Monk had been born damaged, a freak but not a monster.

    We'd
made him into one of those ourselves.

    News
of his death deepened my feeling of being stuck in limbo. Every time I closed
my eyes I was back in the caves with Sophie and Monk. Or hearing the awful
hollow impact as the scaffolding pole clubbed the back of Roper's head. My
thoughts would run off at a tangent, as though trying to pick their own way
through my mind. I felt as though there were something I should remember,
something important.

    I just
didn't know what it was.

    When
I finally fell into a fitful sleep that night it was only to wake suddenly in
the early hours with Terry's voice echoing in my head, as though he were in the
room with me.

    You
had your chance eight years ago.

    It
was something he'd said in the kiln, but it had been buried along with
everything else until my subconscious spat it out.

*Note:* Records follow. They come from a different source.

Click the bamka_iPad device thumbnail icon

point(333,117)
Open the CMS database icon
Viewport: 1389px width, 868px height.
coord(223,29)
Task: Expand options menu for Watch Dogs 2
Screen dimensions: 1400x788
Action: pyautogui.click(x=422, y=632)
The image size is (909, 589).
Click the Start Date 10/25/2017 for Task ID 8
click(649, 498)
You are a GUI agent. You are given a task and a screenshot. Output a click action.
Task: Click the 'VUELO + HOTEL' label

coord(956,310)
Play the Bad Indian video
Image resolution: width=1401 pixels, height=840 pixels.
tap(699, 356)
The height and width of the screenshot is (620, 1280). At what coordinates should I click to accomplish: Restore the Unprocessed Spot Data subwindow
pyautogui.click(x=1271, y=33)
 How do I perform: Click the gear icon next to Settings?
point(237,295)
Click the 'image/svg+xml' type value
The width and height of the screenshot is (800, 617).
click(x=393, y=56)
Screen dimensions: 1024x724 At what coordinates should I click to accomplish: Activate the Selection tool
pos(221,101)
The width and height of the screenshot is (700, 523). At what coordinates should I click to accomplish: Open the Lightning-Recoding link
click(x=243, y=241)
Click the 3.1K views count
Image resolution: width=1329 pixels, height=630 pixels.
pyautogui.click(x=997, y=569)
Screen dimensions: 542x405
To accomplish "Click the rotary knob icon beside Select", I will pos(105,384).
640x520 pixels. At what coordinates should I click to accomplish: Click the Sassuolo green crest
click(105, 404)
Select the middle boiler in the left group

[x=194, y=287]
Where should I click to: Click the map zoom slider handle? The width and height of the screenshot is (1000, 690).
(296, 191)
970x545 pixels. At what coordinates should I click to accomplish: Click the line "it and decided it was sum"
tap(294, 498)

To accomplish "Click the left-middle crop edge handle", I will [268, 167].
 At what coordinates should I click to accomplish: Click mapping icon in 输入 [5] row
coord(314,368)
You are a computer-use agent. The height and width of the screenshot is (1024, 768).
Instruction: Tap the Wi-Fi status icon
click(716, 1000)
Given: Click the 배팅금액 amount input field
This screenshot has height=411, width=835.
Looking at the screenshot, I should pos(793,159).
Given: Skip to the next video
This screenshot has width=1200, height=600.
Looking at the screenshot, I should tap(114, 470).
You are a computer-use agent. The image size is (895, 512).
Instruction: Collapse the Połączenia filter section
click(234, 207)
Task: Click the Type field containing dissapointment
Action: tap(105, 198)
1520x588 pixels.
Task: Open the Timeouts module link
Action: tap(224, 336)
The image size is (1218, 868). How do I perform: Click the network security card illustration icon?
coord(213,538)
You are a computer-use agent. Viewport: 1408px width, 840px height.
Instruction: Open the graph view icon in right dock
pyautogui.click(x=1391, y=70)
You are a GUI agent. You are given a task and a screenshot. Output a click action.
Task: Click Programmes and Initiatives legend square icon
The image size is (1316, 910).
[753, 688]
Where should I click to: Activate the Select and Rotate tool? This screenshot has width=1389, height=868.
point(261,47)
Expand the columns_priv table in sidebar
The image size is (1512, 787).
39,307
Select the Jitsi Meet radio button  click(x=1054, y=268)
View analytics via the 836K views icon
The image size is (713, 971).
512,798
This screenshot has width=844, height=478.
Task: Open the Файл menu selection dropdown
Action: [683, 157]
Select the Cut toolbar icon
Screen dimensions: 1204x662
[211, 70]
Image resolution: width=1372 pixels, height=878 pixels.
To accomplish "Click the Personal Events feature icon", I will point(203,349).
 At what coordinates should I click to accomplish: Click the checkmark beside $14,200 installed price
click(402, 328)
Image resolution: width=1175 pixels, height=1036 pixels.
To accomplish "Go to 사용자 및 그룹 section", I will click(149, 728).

I thought it through,
fitting it in with everything else till I was sure, and then called Naysmith.

    'We
need to go out on the moor.'

    The
first frost of the season crisped the coarse grass in the hollow as the CSIs
began digging into the mound that Sophie had led us to years before. Naysmith
and Lucas stood beside me, watching in silence as the dead badger was once
again exposed to daylight. Preserved by the peat, the animal was hardly any
more decomposed than it had been last time. But as more of the mound was
cleared away the remains could be seen to be flattened and crushed, the
splintered ends of broken bones protruding through the peat- clogged pelt.